DATA SECTION START

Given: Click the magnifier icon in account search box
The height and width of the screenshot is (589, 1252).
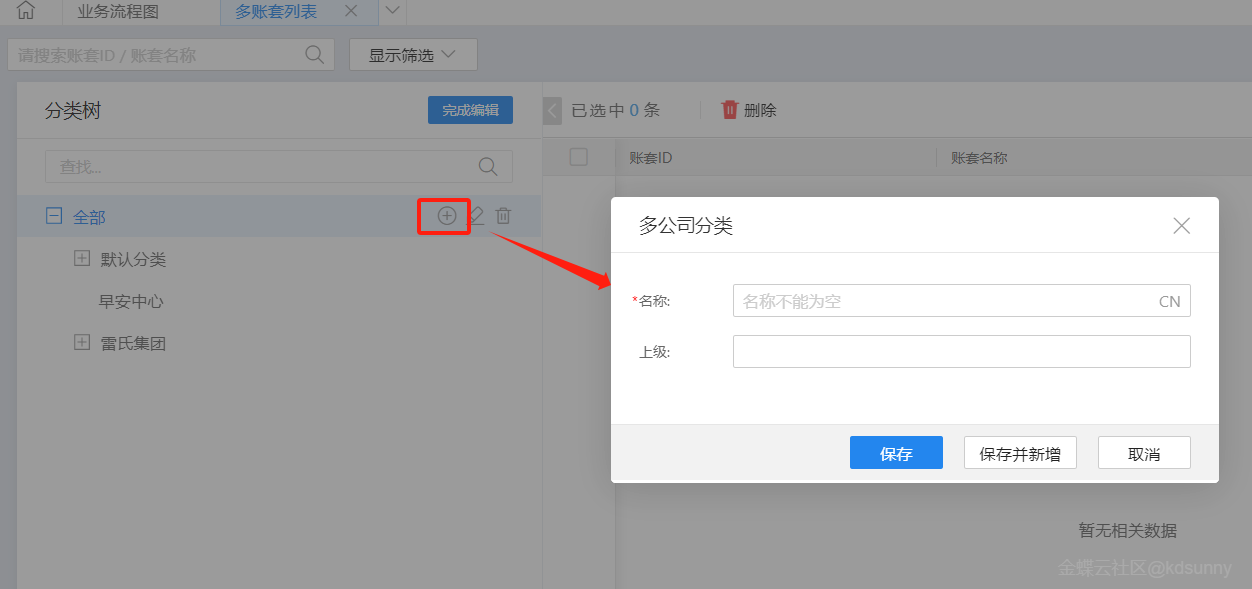Looking at the screenshot, I should click(314, 54).
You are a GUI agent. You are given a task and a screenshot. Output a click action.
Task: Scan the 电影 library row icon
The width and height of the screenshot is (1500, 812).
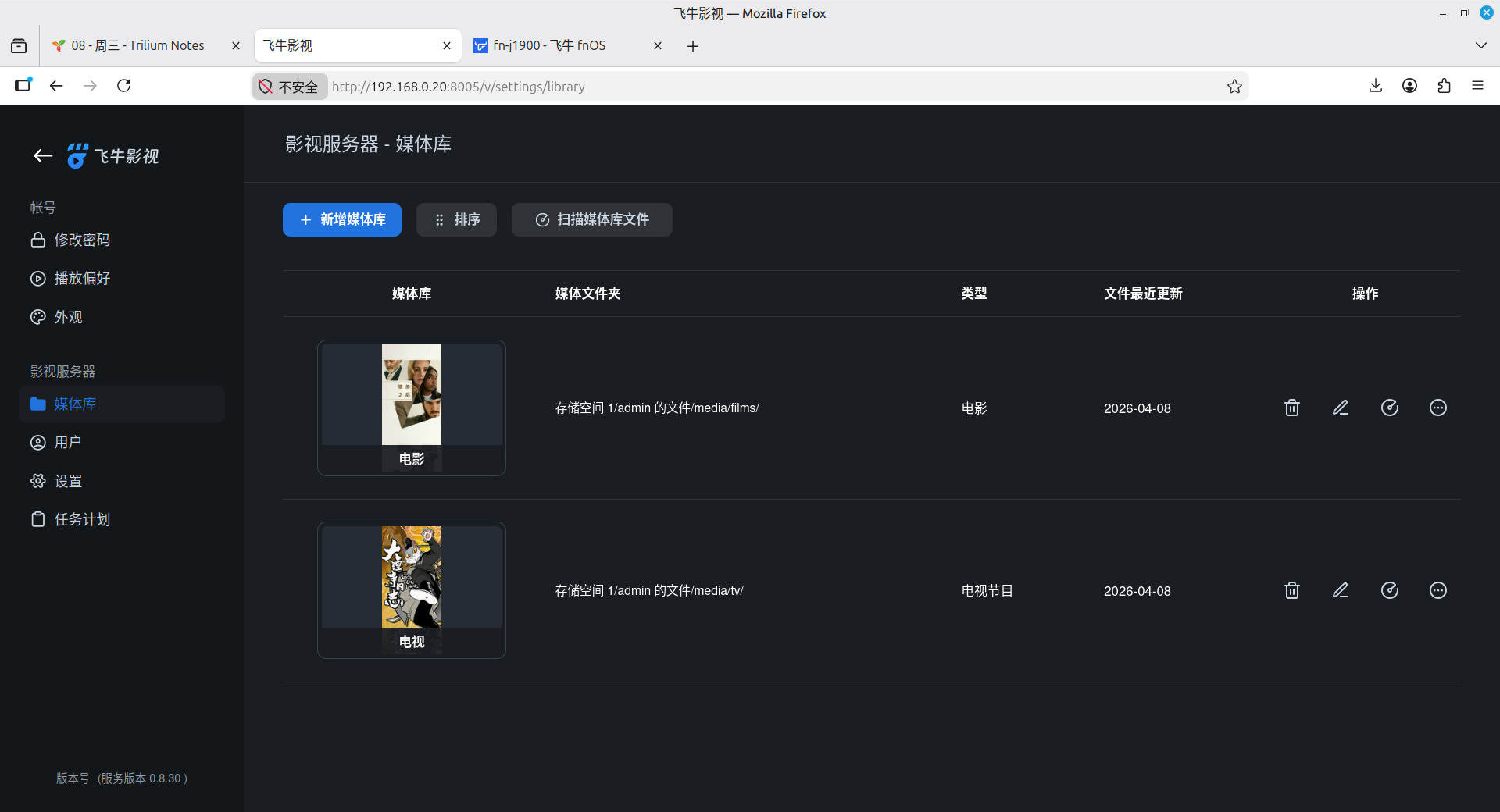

DATA SECTION END

* [EXERCISE DIRECTIONS]:
Please repeat all of the entries above word for word, but drop any pictures.

* [ANSWER SECTION]:
Given: Click the magnifier icon in account search box
The height and width of the screenshot is (589, 1252).
Looking at the screenshot, I should click(314, 54).
You are a GUI agent. You are given a task and a screenshot. Output a click action.
Task: Scan the 电影 library row icon
The width and height of the screenshot is (1500, 812).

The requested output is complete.